Recently we reported on CYP154E1 from Thermobifida fusca YX that accepts a broad range of substrates including geraniol which is converted to 8-hydroxygeraniol [30]. In the present work several further acyclic terpenoids were screened as possible substrates for CYP154E1 and the regio- and chemoselectivity of their oxidation was investigated.

Results

Selection of the biocatalysts

According to the previously elaborated aforementioned sequence analysis, the residue at position 5 after the conserved ExxR motif is closest to the heme centre and therefore putatively interacting with any substrate in all P450s. In CYP154E1 V286 corresponds to position 5 after ExxR (Figure 1). The systematic analysis further revealed that residues at this position are predominantly hydrophobic. Hence, we substituted valine at position 286 by alanine, leucine and phenylalanine to change the orientation of substrates close to the heme centre.

[1860-5397-10-137-1]

Figure 1: Immediate heme surroundings shown for the nearest relative of CYP154E1 with available crystal structure (CYP154A1, from Streptomyces coelicolor, PDB entry 1ODO). The residue in position 5 after the conserved ExxR motif (V286 in CYP154E1, green) reaches close to the heme centre (orange) in almost all P450s and was therefore substituted by phenylalanine (red), leucine (blue), and alanine (not visible). Based on the structure 1ODO point mutations were constructed using the software PyMol (DeLano Scientific LLC). From the rotamer library the candidates with the smallest sterical hindrance were selected.

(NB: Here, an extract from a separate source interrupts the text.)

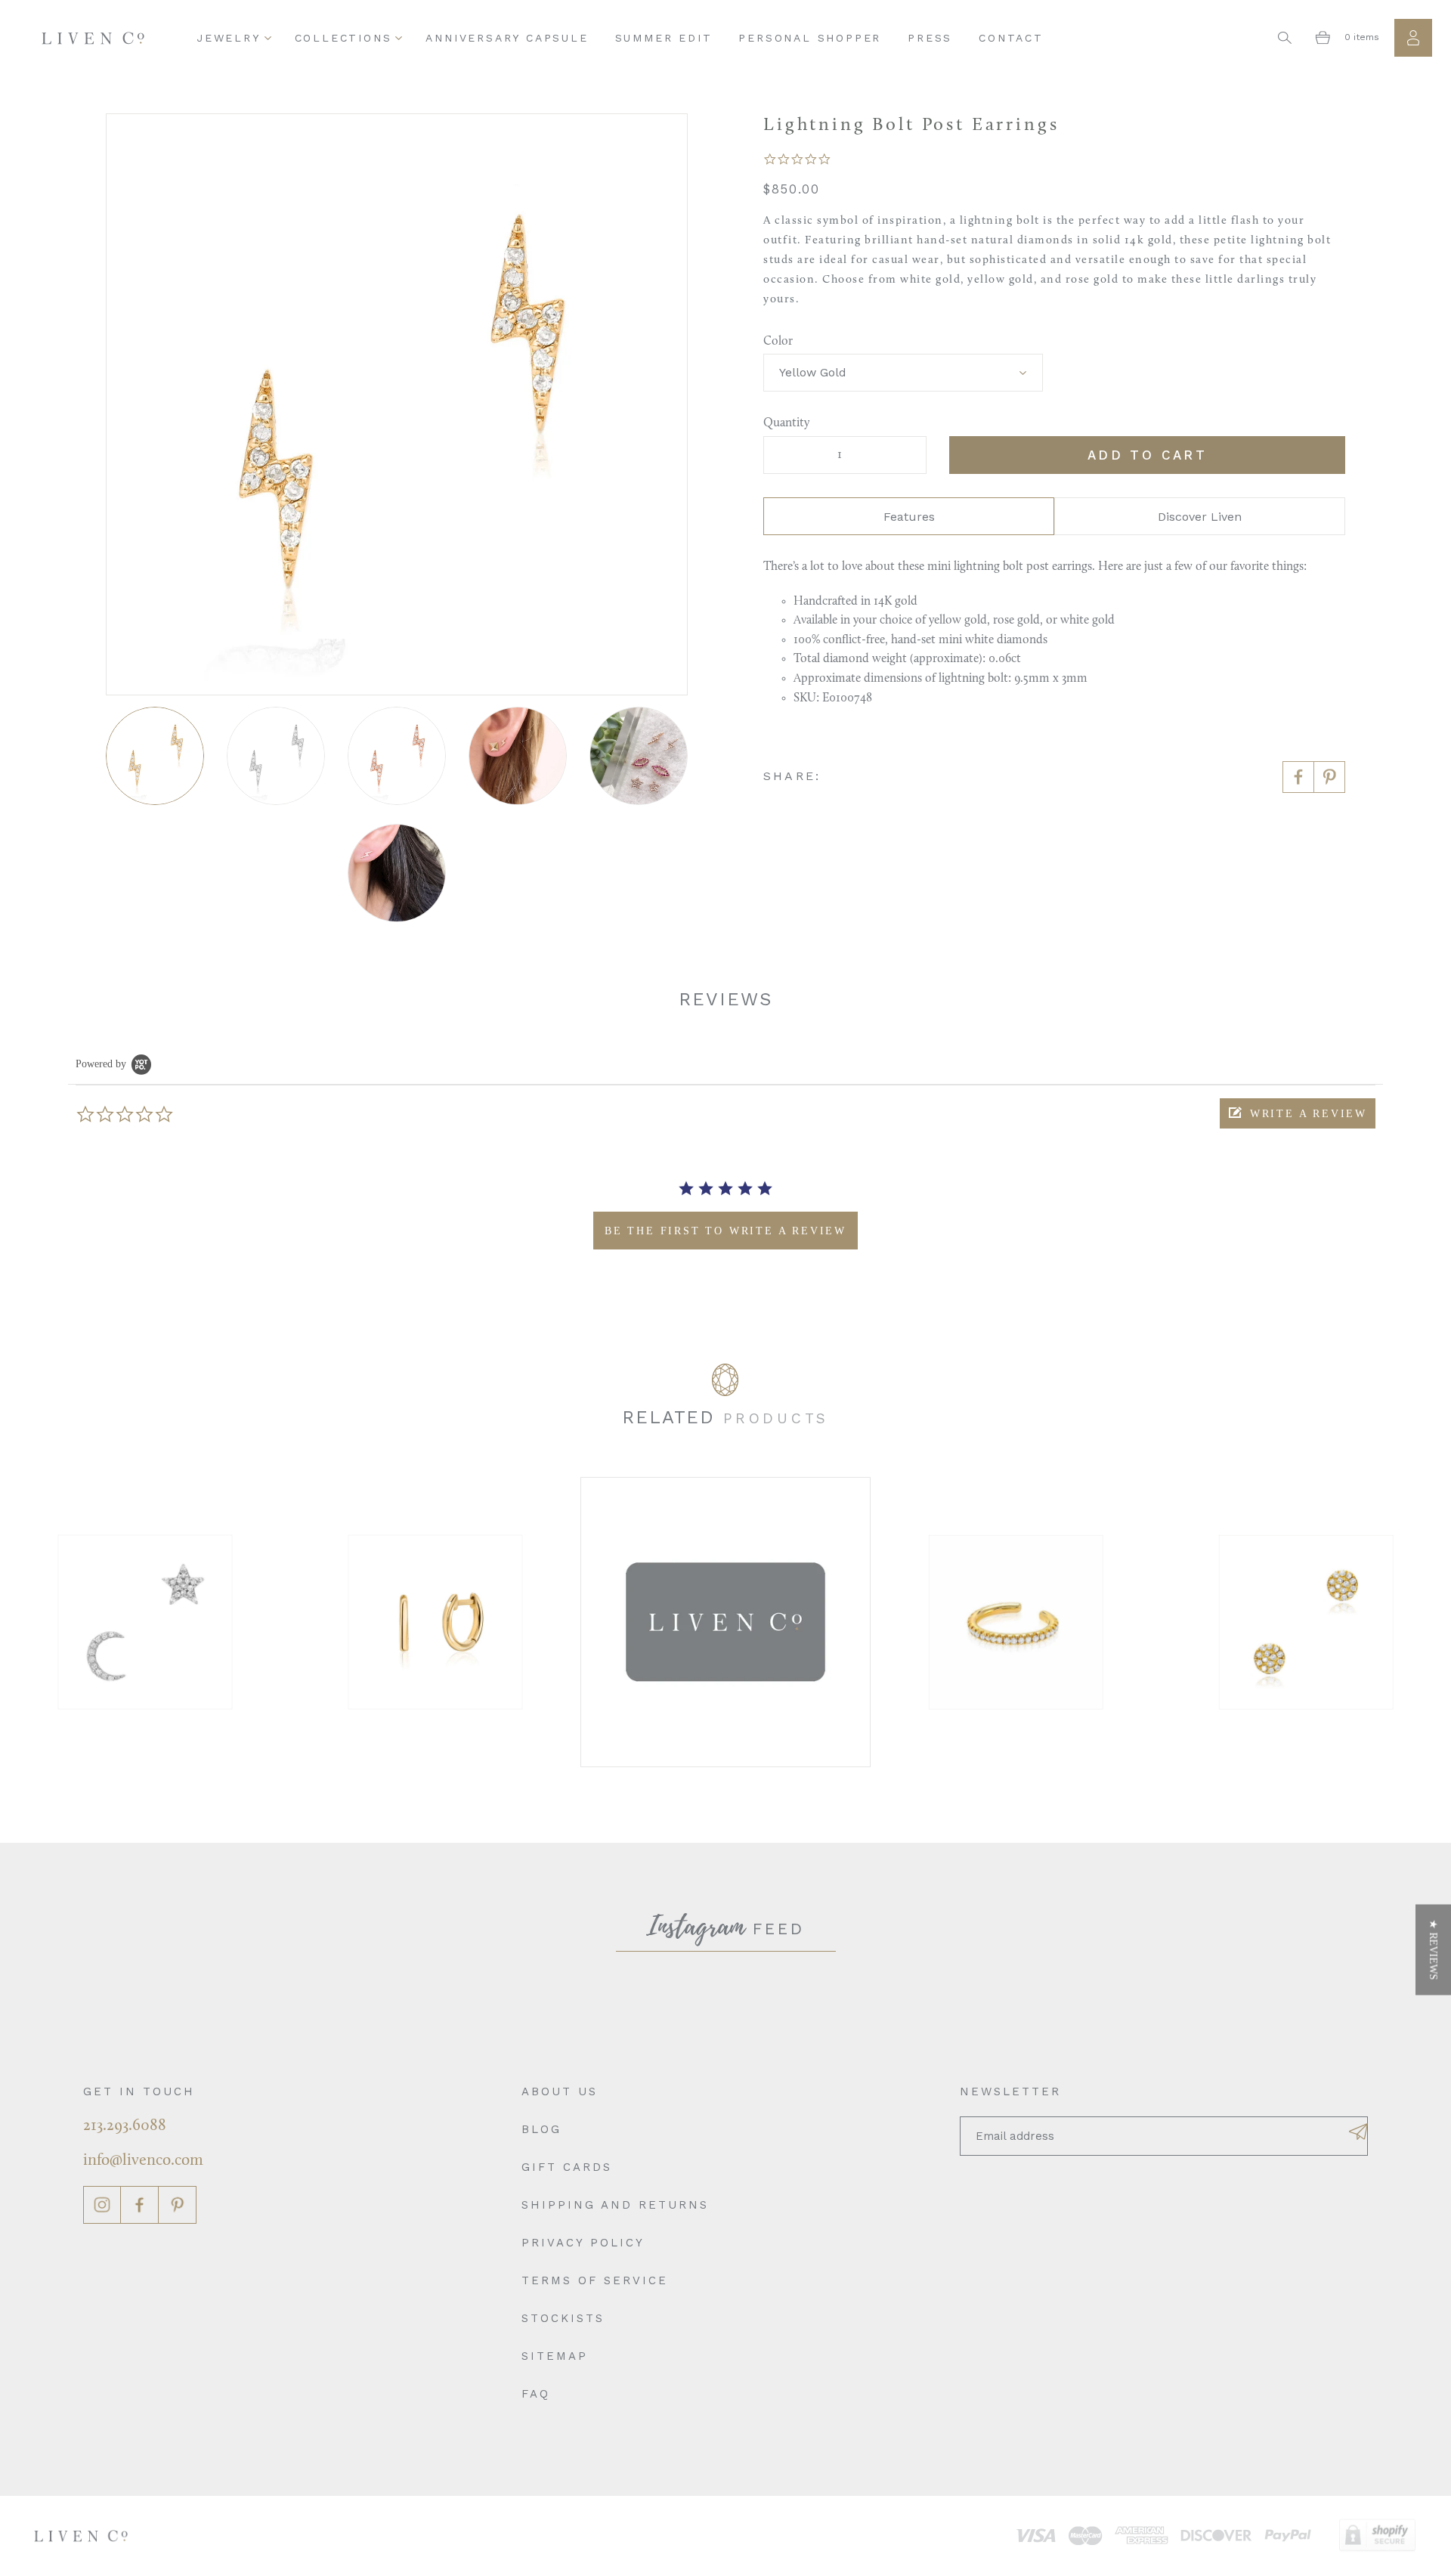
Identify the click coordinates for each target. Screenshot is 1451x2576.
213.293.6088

After soluble protein expression in E. coli and subsequent purification, catalytically active P450 systems were reconstituted by addition of putidaredoxin (Pdx) and putidaredoxin reductase (PdR) from Pseudomonas putida as well as the pyridine cofactor NADH. Reactions were performed in 500 µL reaction volume. In order to avoid the stoichiometric addition of NADH enzymatic regeneration of this expensive cofactor by glucose dehydrogenase was performed [31]. Reactions run for 4 h. Substrate conversion and product distribution were analysed by GC–MS (see Supporting Information File 1). Products were identified using chemically synthesised authentic samples and known compounds as references (Scheme 1).

[1860-5397-10-137-i1]

Scheme 1: Terpene substrates (grey background) and their oxidised derivatives.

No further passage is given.